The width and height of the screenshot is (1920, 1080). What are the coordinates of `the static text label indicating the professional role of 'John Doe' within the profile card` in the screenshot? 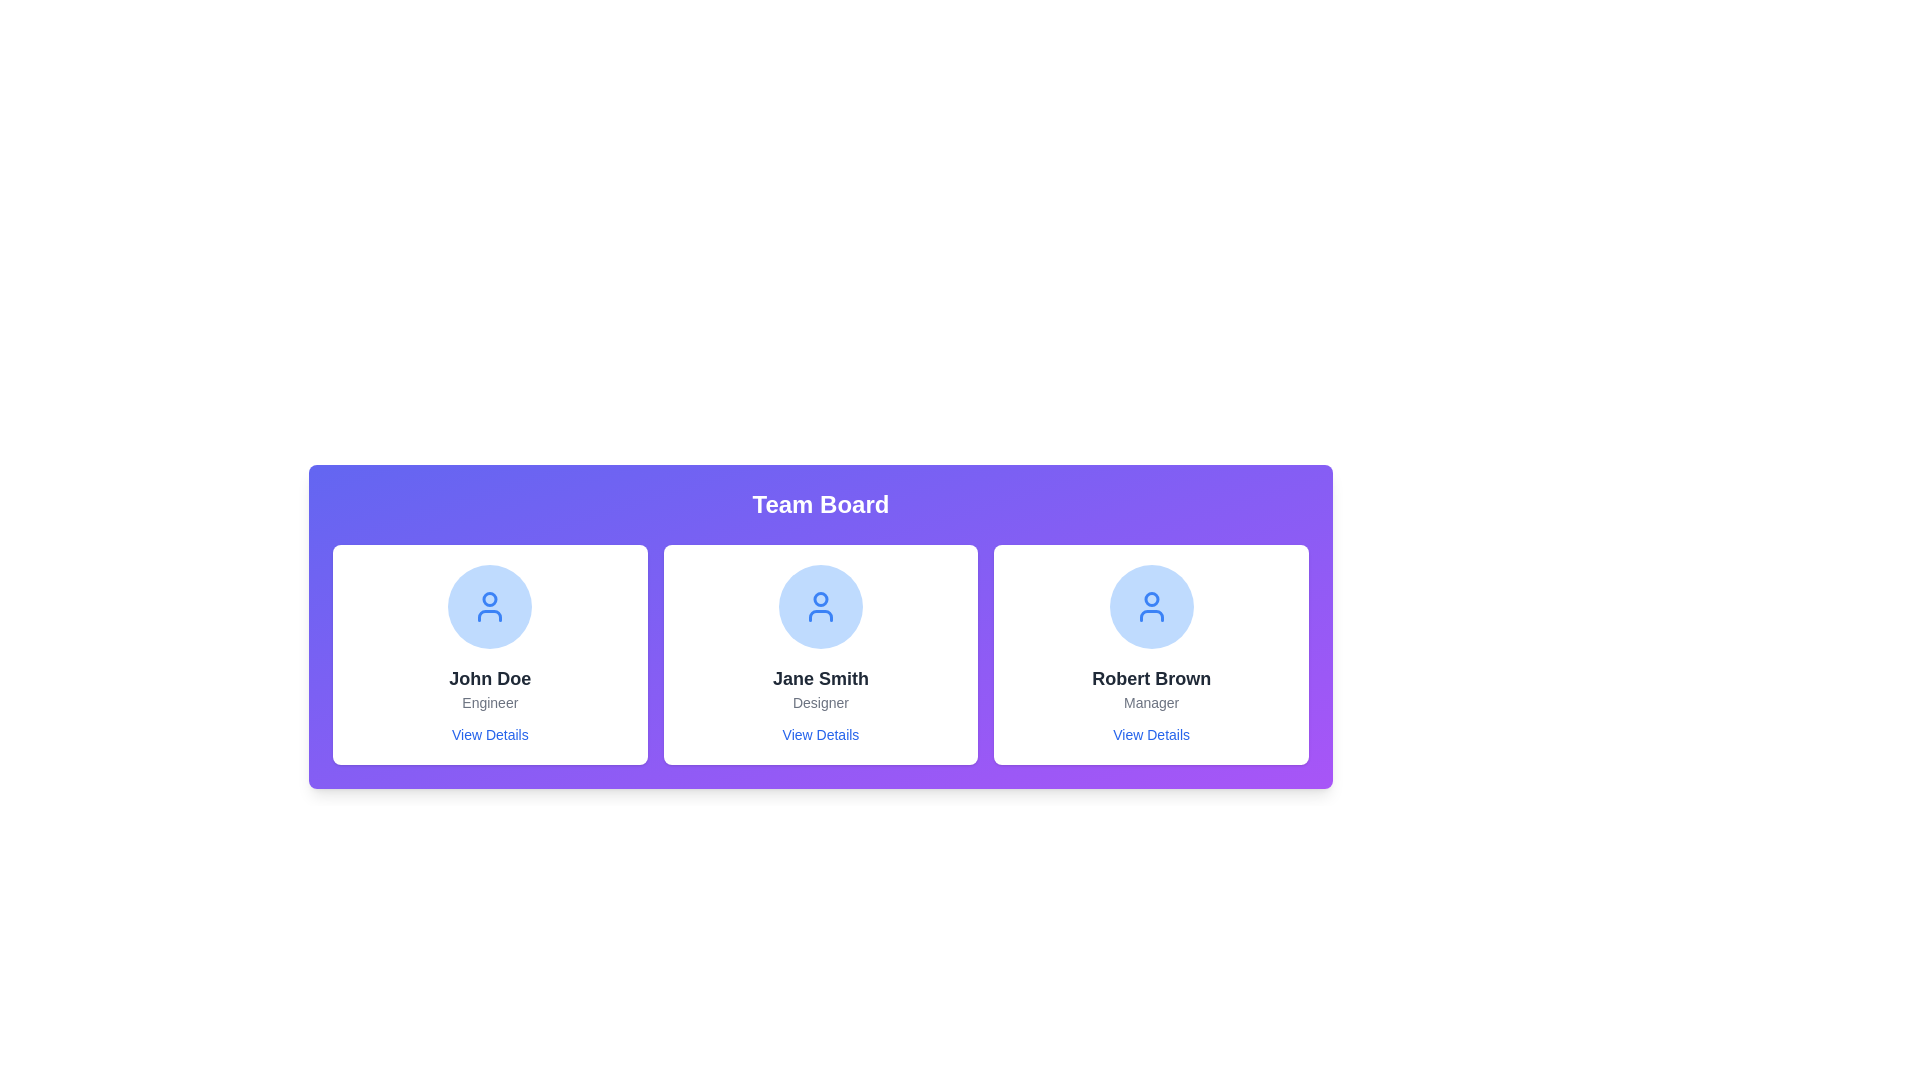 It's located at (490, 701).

· · · · ·

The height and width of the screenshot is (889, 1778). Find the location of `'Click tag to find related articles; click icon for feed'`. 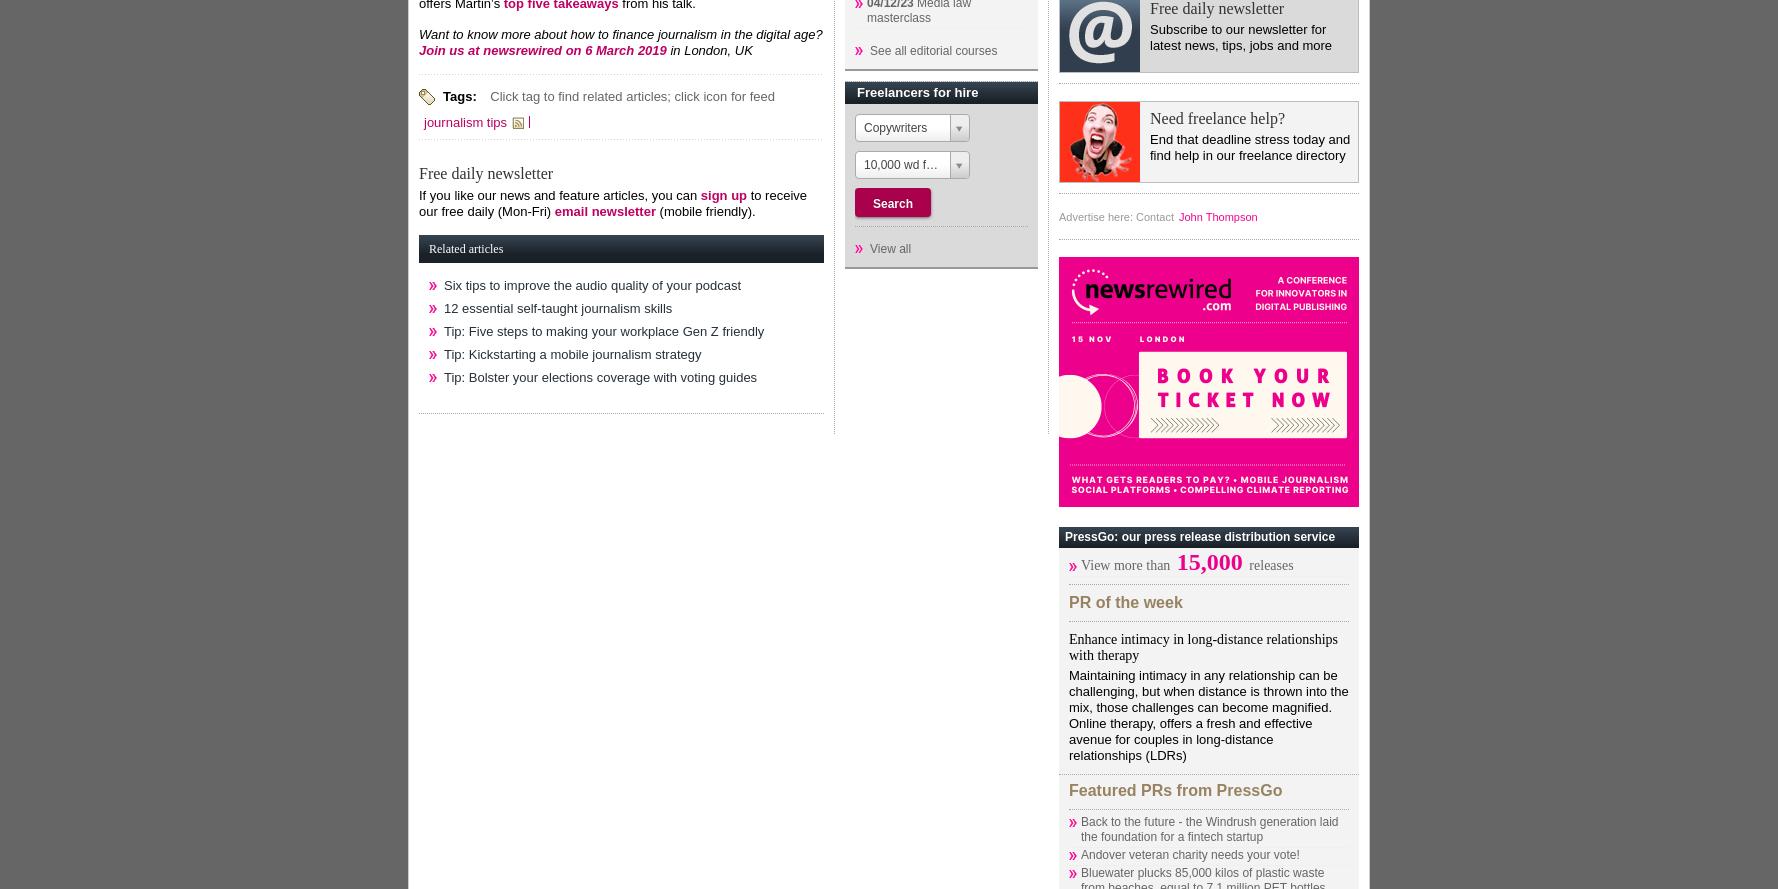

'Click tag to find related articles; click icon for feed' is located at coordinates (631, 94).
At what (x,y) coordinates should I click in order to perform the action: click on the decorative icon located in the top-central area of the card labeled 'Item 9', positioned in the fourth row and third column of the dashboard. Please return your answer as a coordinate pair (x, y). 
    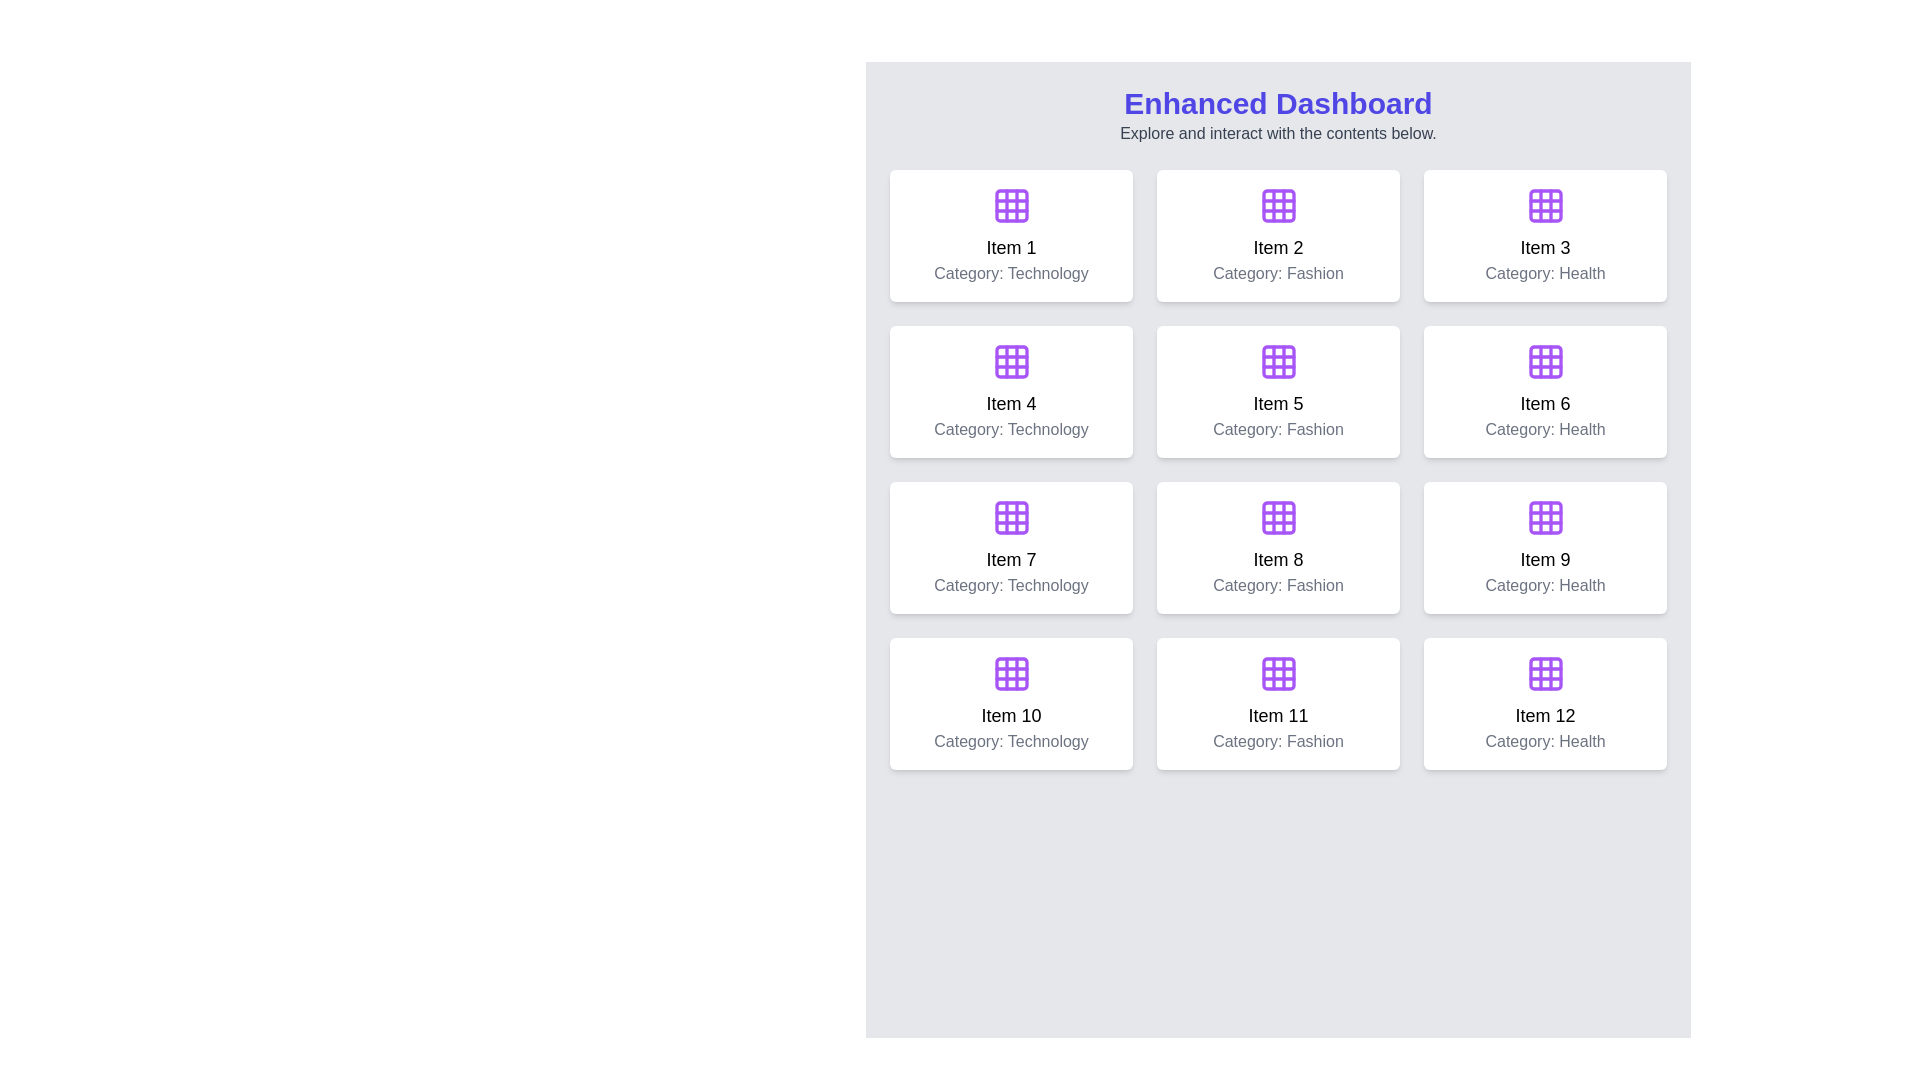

· · · · ·

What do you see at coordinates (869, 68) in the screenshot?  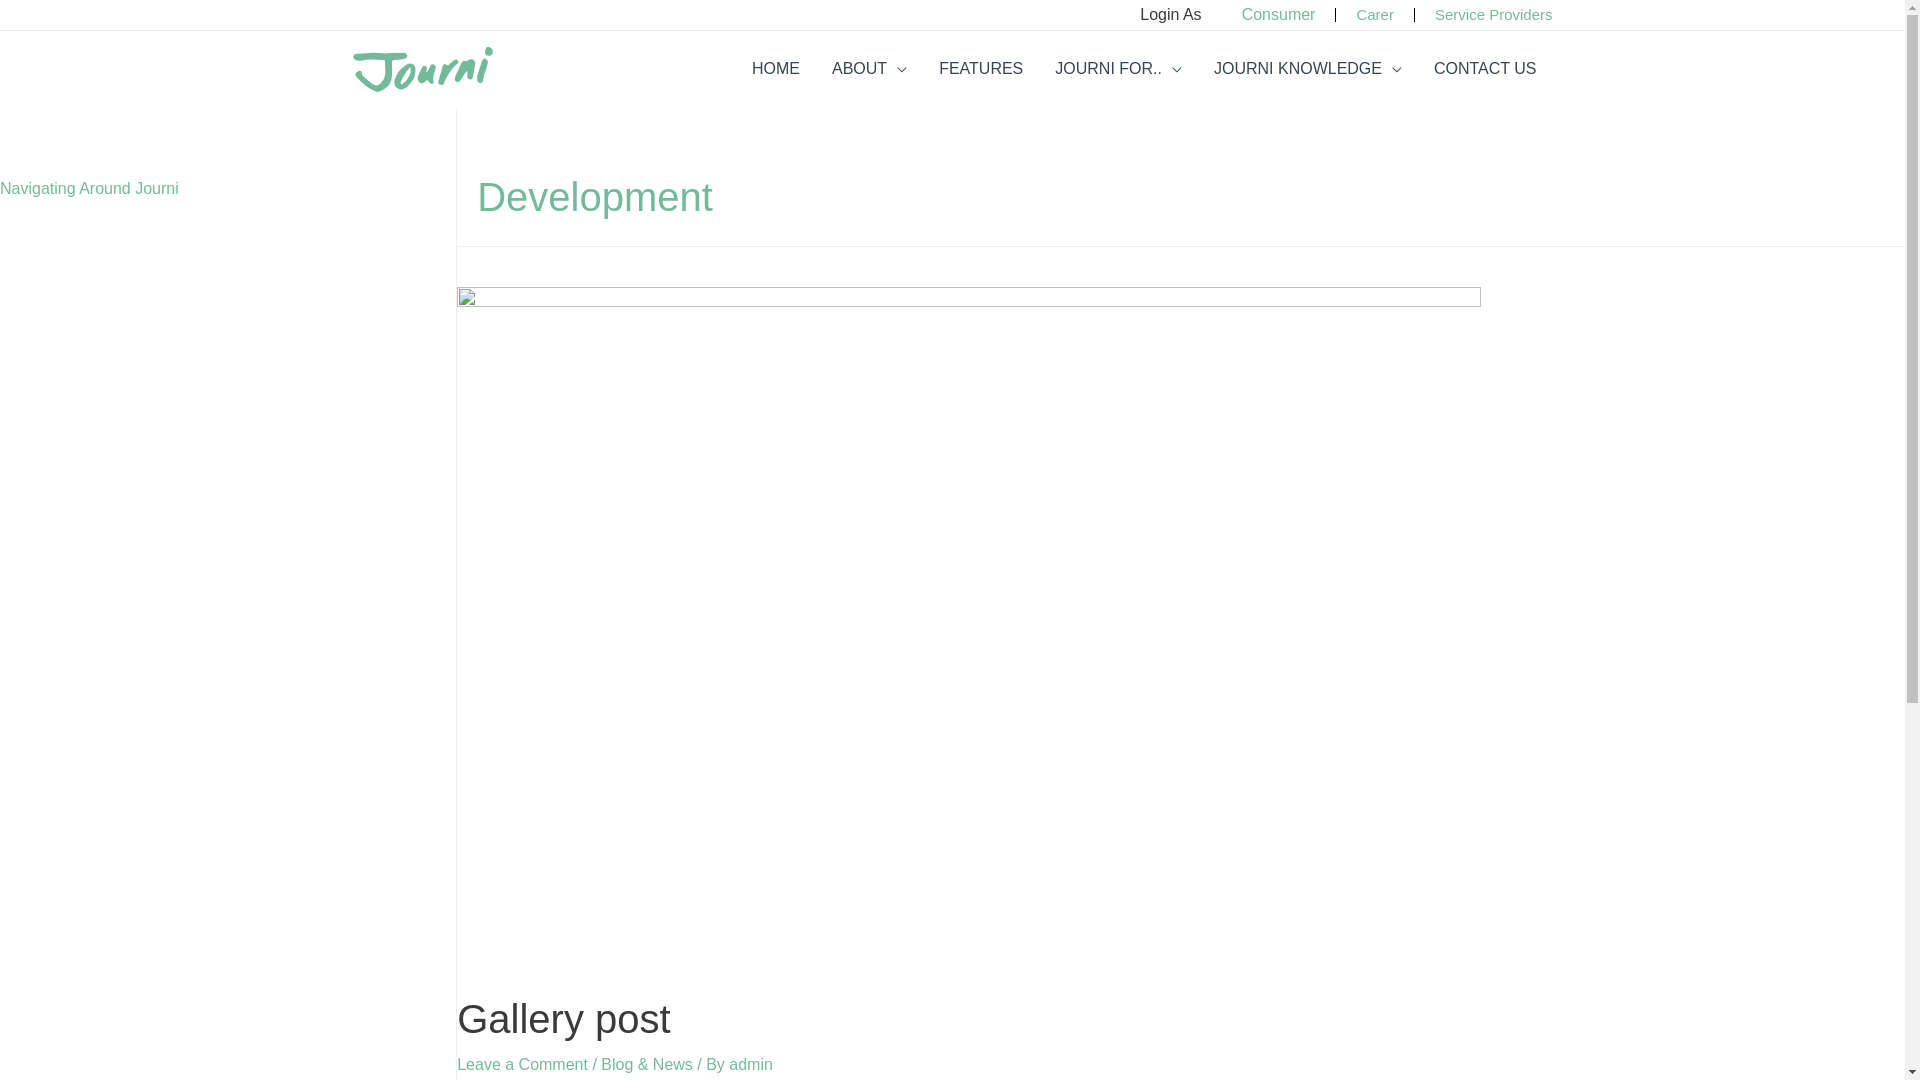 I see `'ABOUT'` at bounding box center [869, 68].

· · · · ·

== WHAT TO PRODUCE ==
Please copy the entries verbatim from the line containing "The height and" through the line containing "coordinates (631, 94).", including both of those lines. Leave out the pictures.

== SOLUTION ==
The height and width of the screenshot is (889, 1778). Find the location of `'Click tag to find related articles; click icon for feed'`. 

'Click tag to find related articles; click icon for feed' is located at coordinates (631, 94).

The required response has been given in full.